With over 30 games optimized for Series X and 1000’s of games available via backwards compatibility, you’ve got a long week ahead of you and the last thing you need to be worrying about is that nasty hemorrhoid flaring up on the ole rusty bullet hole. This handy inflatable offers protection for your turd cutter so the only pain you’ll be feeling is when you think about how you could have been playing Halo Infinite right now. With a 100% money back guarantee, this pillow is sure to protect your shitbox for hours on end without it turning into a red ring of death.

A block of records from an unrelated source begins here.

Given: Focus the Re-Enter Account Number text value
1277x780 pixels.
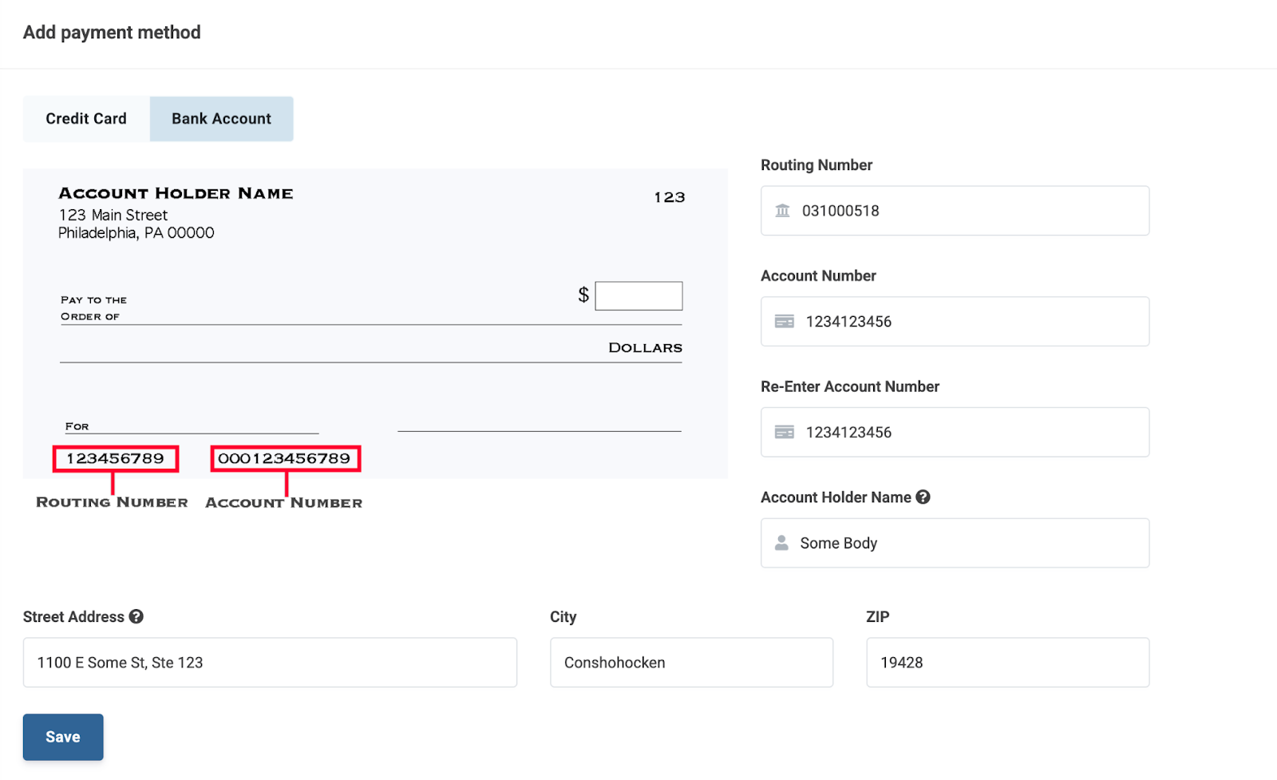Looking at the screenshot, I should (848, 433).
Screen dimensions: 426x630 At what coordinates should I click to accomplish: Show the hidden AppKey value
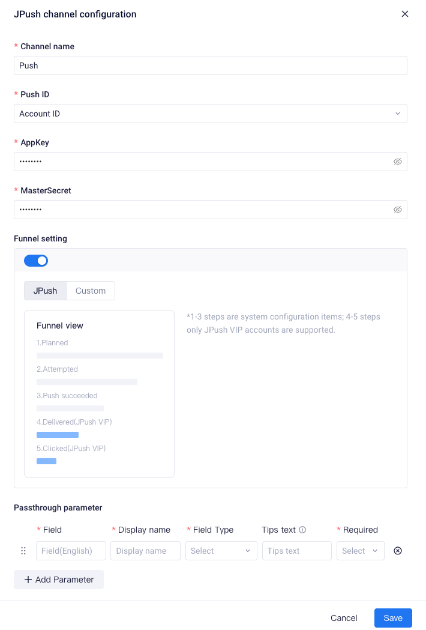click(x=397, y=162)
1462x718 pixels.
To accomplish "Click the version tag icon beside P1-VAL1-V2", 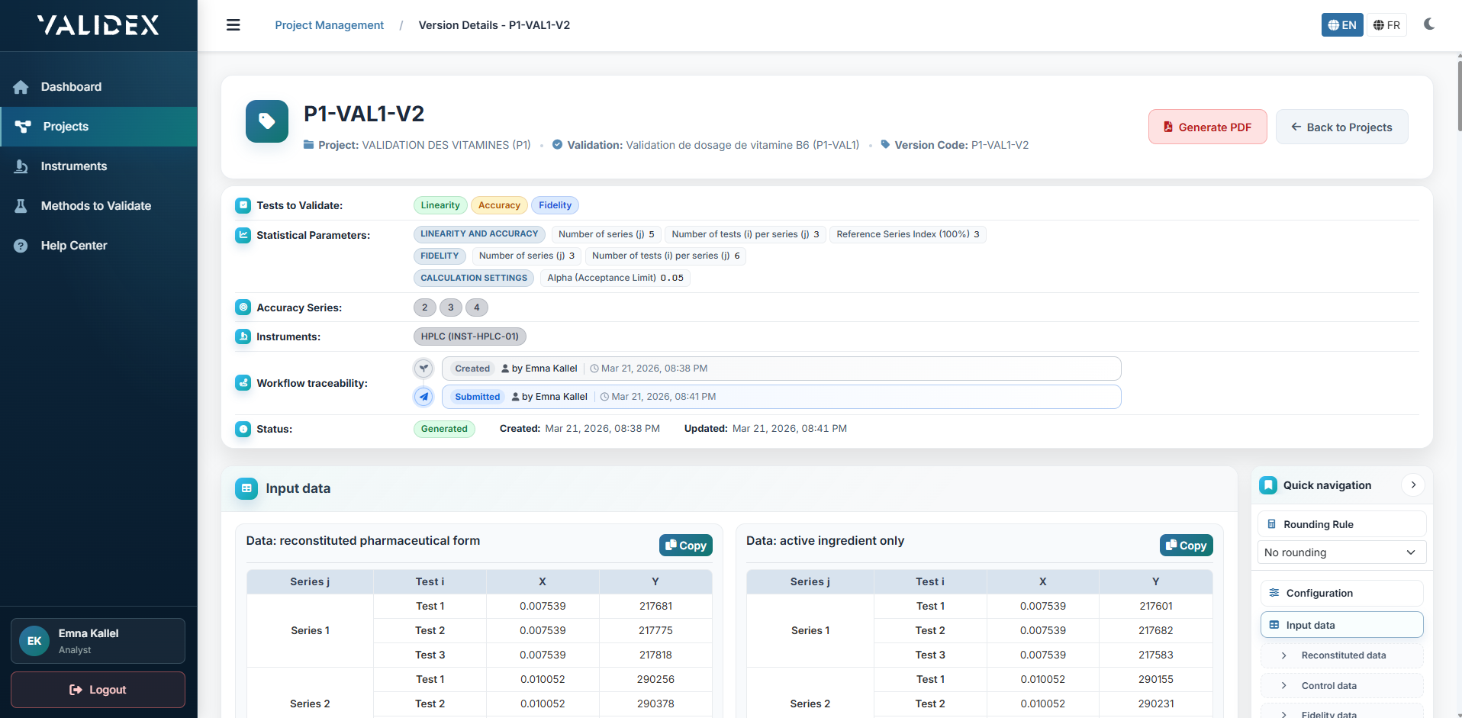I will [267, 121].
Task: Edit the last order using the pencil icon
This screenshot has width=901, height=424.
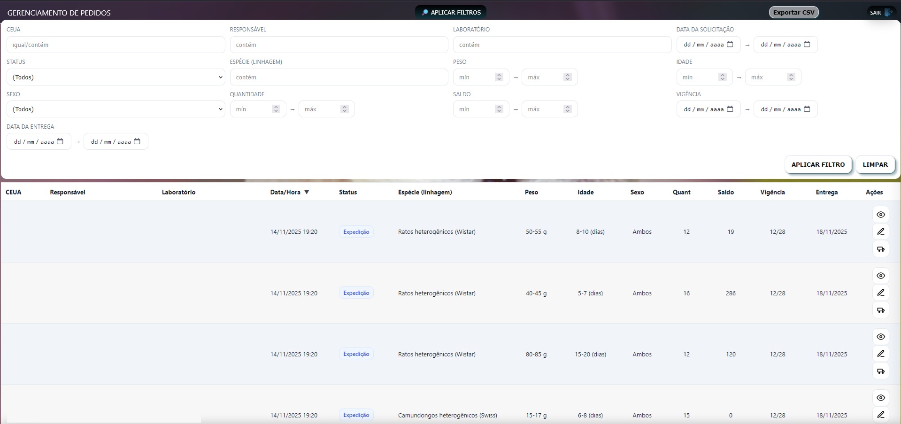Action: click(880, 415)
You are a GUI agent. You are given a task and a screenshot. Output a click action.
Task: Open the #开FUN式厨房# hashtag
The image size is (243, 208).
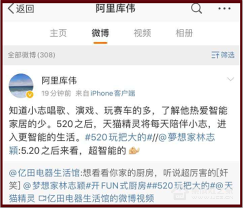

If you’re going to act like a child and sit around playing video games all day while you eat Hot Cheetos and chug energy drinks, then you might as well look the part and wear this official Xbox Onesie. That’s right you big man baby, nothing’s going to make your wife want to jump your bones like seeing the father of her children dressed like a damn toddler. Fair warning though, you may want to ease up on the Dorito Loco Taco Supreme’s on game day because this outfit doesn’t have an “escape hatch” and you might not get this thing off of you before dropping an SSD down your pant leg.

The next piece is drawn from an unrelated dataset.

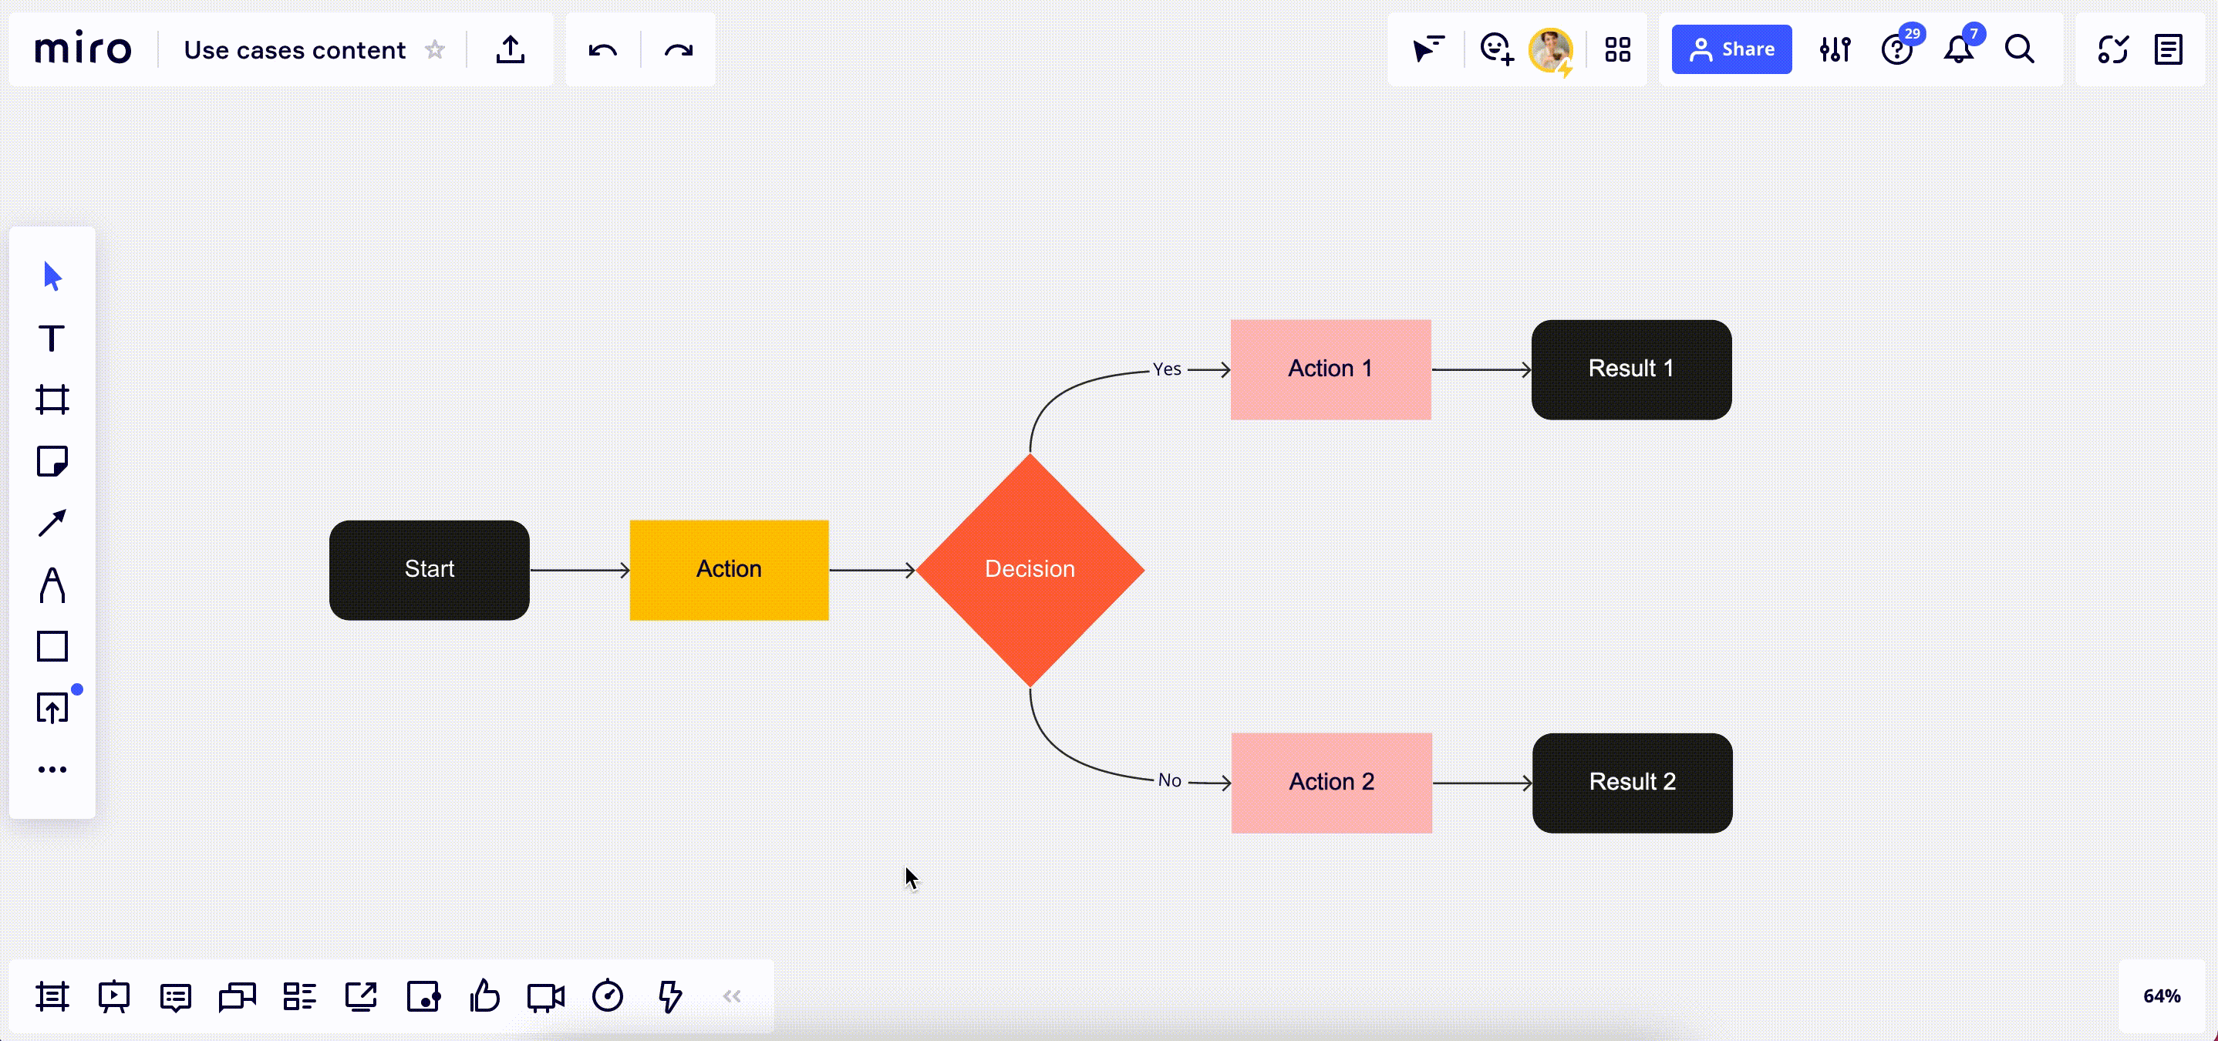Open the Use cases content board title
This screenshot has height=1041, width=2218.
click(294, 50)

You’re in an intense multiplayer round of Tetris Effect: Connected. Your palms are sweaty as you grip the controller tightly. You glance to the table next to you and see them. The 9 empty cans of Mountain Dew Code Red. And then it hits you. You’re going to piss your pants. Thankfully you’re prepared for situations such as these because you bought yourself a Spill Proof Plastic Urinal. You one handedly wrestle your analog stick from your pants and relieve yourself as you get that ‘T’ block you so desperately needed. With it’s easy to use snap on lid, your urine will be safely secured next to your plate of Bagel Bites while you finish your game. #Gamer.